Créer un vignoble coûte de l’argent et à l’époque le champagne n’était pas aussi répandu qu’aujourd’hui (c’était une toute petite partie de la Champagne qui était entre Epernay et Reims), il a donc pris la décision de ne pas recréer le vignoble. Près de 70 années se sont écoulées avant que mon grand-père et mon père prennent le choix de recréer le vignoble. Comme il reste encore beaucoup de terres à planter, j’ai repris le flambeau en créant mon vignoble.

Pourquoi avoir recréé ton vignoble ?

Par passion. Mes parents m’ont toujours fait gouté un peu de vin aux repas de famille pour éveiller mon palais et à 16 ans j’achetais mes premières bouteilles. Au collège, lorsqu’on doit choisir un métier, vigneron s’est imposé comme une évidence. De plus c’est un métier complet qui t’offre l’équilibre d’être en pleine nature, dans la campagne et en parallèle il y a la production et la commercialisation du vin… c’est très varié.

Savoir s’entourer

Le vin c’est vraiment très long à élaborer et nécessite un savoir-faire complexe que l’on acquière au fil des années. Quand un peintre ou un artisan veut créer un objet, il va essayer, se tromper et va recommencer, … alors que le vin c’est une fois par an. Là où Picasso faisait plusieurs dizaines ou centaines de dessins par jour pour s’entrainer et pour travailler son geste le vigneron a dans toute sa vie, 40 voire au mieux 50 tentatives pour faire le meilleur vin…

Ainsi, pour mon champagne j’ai décidé de m’entourer de partenaires compétents pour réaliser le meilleur champagne possible. J’ai appris à mettre en place des collaborations qui permettent de profiter des expériences et des savoir-faire de chacun. Le vin est un milieu très complet : on peut tout faire mais il faut aussi savoir déléguer pour faire de la qualité.

S-California ?

C’est ma première cuvée. La prochaine est en cours d’élaboration.

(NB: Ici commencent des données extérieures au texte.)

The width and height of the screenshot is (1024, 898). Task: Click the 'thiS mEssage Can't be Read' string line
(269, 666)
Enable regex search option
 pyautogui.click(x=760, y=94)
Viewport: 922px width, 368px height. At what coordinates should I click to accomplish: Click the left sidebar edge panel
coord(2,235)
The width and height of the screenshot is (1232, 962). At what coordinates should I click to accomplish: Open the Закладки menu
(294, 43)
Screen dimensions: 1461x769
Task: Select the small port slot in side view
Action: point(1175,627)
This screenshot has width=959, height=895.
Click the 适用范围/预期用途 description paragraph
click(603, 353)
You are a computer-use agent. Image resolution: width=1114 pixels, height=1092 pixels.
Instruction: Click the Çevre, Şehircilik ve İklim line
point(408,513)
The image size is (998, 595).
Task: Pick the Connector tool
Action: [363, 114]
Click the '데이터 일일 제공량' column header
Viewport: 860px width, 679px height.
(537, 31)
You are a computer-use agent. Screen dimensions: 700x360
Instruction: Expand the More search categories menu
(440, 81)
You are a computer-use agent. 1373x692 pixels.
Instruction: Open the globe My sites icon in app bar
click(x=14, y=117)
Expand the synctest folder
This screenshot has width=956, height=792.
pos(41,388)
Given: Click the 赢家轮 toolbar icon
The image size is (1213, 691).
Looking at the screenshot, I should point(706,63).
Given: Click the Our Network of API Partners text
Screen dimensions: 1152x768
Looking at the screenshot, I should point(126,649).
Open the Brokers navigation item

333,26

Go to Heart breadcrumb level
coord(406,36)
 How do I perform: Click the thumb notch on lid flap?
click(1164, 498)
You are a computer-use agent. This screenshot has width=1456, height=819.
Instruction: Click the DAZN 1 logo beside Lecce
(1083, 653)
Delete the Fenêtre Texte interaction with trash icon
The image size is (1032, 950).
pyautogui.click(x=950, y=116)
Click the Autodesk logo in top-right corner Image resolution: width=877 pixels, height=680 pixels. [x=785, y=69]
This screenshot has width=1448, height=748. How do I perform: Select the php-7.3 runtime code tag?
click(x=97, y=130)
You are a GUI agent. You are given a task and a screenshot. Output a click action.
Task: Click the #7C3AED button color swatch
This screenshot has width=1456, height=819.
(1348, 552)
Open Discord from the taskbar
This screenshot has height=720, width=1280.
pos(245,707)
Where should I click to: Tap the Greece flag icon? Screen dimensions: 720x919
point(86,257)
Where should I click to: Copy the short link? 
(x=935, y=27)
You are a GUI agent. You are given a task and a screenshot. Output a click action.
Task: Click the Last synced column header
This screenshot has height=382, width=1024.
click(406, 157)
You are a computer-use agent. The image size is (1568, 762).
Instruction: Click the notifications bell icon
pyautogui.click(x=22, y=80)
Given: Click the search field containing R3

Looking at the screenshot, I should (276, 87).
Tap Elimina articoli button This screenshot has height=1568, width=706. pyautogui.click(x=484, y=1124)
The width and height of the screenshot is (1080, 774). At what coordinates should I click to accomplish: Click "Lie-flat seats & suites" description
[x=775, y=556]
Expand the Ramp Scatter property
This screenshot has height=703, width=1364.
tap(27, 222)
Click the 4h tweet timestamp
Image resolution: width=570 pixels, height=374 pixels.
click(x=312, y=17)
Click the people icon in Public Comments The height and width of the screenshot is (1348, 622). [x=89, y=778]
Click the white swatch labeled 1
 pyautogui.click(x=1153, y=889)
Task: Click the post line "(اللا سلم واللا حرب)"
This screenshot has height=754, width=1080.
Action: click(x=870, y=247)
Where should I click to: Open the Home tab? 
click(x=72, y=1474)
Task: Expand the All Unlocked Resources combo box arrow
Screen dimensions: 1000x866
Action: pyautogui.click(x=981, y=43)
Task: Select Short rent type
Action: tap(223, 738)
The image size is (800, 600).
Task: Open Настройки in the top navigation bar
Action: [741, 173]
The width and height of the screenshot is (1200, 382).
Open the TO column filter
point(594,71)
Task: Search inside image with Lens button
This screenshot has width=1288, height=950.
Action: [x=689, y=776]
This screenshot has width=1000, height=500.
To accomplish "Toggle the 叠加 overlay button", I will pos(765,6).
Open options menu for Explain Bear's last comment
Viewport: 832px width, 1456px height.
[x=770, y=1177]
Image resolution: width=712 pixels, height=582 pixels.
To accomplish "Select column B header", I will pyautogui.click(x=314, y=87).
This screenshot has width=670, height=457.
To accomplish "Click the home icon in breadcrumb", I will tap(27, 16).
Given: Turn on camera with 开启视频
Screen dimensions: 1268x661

C’est en pleine crise de 2008 que je décide de faire du champagne. Quand j’ai commencé à planter mon vignoble tout allait bien en Champagne, les ventes augmentaient chaque année. La crise arrive, les consommateurs réduisent leurs achats et le champagne voit ses ventes baisser. Initialement, comme toutes les maisons de champagne, je pensais faire mon champagne, coller une étiquette et le vendre. Seulement l’avenir devenant incertain je me suis posé beaucoup de questions sur la faisabilité de mon projet, mon marché, mon positionnement vis-à-vis de celui-ci. Autour de moi les grandes maisons révisaient leurs budgets communication, leurs stratégies…

J’ai augmenté les recherches, les études, rencontré un grand nombre de personnes travaillant dans le vin mais aussi dans des métiers complètement externes à mon univers. Grâce à internet, j’ai regardé les trajectoires et les conseils d’entrepreneurs, et surtout ceux qui avaient vécu des crises et comprendre comment ils avaient fait pour la dépasser sans que cela n’ait trop d’impact sur eux.

C’est ainsi que j’ai découvert l’esprit entrepreneurial Californien. C’est un état d’esprit de philanthrope : ils partagent aisément toutes les clés, le savoir-faire de leur réussite. L’entrepreneur français garde précieusement ses clés de réussite. Il ne les donnera qu’à quelques personnes en qui il a vraiment confiance de peur que quelqu’un vienne « chasser sur ses terre » et lui prenne sa place. En Californie ils partagent pour le bien du pays, par esprit patriotique : en donnant les clés, les méthodes de réussite, d’autres vont réussir, l’économie du pays va se développer et tout le monde sera gagnant.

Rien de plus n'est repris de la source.